__Work to do__:
Recast the stretch of records from the line containing "Task: Advance to the next preset arrow" through the line containing "point(30,64)" as a Markdown table with the columns Row and Text, one line per row and blank lines omitted.

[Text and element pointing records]
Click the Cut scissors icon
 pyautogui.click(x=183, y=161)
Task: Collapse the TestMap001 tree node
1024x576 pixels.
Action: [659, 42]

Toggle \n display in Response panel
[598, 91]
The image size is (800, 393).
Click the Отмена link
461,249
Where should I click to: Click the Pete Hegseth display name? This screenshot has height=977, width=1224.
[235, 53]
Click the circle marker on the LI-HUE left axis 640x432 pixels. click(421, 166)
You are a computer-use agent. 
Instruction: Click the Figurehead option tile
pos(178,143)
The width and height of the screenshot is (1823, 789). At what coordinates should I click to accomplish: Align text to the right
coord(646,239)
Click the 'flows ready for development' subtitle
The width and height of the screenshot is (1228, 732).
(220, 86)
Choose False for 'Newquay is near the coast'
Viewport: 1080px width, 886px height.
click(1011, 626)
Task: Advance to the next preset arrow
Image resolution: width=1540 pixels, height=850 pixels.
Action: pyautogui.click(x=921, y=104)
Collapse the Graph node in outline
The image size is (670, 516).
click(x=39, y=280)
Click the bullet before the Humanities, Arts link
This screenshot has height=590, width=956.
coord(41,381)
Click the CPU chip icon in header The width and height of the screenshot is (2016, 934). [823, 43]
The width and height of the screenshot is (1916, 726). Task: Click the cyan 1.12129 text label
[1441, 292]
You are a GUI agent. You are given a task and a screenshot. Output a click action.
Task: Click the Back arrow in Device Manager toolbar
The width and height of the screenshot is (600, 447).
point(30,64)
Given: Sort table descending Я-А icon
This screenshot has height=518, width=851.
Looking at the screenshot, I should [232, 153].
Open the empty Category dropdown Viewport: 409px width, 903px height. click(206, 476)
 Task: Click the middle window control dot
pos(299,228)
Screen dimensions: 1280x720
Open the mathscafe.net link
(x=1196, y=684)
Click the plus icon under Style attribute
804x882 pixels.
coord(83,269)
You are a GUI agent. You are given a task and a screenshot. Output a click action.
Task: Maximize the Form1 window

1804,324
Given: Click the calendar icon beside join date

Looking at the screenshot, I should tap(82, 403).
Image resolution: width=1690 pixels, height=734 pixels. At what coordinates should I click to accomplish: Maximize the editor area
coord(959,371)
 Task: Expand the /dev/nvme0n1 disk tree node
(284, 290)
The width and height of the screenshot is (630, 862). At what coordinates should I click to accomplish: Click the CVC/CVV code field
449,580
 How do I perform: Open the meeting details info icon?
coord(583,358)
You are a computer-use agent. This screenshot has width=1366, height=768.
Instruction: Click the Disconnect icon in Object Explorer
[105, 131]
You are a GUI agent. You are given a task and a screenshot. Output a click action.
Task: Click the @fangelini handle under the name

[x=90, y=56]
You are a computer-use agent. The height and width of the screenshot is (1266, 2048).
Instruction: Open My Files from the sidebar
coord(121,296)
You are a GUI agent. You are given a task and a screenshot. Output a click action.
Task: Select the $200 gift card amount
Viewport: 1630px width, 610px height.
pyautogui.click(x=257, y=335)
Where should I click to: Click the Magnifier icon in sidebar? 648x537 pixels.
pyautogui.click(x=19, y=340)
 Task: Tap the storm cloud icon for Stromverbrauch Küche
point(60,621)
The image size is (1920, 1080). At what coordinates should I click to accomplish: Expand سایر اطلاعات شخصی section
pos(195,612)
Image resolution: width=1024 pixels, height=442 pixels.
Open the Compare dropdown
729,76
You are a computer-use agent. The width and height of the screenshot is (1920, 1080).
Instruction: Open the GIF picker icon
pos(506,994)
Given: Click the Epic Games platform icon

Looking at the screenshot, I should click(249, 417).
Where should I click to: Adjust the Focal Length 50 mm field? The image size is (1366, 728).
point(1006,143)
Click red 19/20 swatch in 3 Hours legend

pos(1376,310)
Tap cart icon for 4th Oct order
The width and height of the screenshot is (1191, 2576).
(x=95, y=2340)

__Problem solution__:
| Row | Text |
|---|---|
| 1 | Task: Advance to the next preset arrow |
| 2 | Image resolution: width=1540 pixels, height=850 pixels. |
| 3 | Action: pyautogui.click(x=921, y=104) |
| 4 | Collapse the Graph node in outline |
| 5 | The image size is (670, 516). |
| 6 | click(x=39, y=280) |
| 7 | Click the bullet before the Humanities, Arts link |
| 8 | This screenshot has height=590, width=956. |
| 9 | coord(41,381) |
| 10 | Click the CPU chip icon in header The width and height of the screenshot is (2016, 934). [823, 43] |
| 11 | The width and height of the screenshot is (1916, 726). Task: Click the cyan 1.12129 text label |
| 12 | [1441, 292] |
| 13 | You are a GUI agent. You are given a task and a screenshot. Output a click action. |
| 14 | Task: Click the Back arrow in Device Manager toolbar |
| 15 | The width and height of the screenshot is (600, 447). |
| 16 | point(30,64) |